* [Work instructions]: Read the data below. Every line holding the string "agent" must be copied.

BEGIN

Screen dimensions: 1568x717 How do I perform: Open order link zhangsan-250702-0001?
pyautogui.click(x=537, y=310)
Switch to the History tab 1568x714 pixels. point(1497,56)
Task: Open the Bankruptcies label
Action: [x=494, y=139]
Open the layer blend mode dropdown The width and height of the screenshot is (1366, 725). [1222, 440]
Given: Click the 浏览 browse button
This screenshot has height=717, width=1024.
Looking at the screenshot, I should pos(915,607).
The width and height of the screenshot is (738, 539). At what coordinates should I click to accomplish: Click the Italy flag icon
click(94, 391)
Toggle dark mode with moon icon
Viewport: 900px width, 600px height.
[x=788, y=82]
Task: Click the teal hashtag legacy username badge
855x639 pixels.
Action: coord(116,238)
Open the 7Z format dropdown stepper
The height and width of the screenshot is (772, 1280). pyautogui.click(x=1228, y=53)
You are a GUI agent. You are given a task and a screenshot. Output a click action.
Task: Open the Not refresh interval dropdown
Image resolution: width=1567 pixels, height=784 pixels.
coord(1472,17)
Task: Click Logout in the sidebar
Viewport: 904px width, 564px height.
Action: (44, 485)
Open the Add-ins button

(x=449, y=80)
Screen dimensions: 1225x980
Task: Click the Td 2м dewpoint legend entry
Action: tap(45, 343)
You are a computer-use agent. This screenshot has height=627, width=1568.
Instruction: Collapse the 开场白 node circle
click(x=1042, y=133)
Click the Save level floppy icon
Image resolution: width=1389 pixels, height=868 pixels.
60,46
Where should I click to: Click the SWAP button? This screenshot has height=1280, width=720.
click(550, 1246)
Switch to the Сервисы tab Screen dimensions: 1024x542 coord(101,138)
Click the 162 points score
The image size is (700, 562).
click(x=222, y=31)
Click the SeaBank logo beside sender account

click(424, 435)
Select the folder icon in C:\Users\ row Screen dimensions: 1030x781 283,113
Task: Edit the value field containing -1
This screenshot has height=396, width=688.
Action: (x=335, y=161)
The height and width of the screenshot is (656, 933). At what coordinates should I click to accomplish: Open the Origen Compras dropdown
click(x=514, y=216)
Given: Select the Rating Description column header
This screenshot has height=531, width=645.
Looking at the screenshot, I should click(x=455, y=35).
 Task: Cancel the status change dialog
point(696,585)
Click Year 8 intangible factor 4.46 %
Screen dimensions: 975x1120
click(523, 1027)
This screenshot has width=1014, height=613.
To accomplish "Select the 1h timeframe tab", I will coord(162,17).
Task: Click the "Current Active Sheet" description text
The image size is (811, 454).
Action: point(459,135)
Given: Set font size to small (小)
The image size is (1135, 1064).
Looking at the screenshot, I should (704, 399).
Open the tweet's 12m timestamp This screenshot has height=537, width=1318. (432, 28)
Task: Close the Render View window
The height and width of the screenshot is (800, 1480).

END

* [Answer section]:
You are a GUI agent. You are given a task and a screenshot. Output a click action.
You are a computer-use agent. This screenshot has height=627, width=1568.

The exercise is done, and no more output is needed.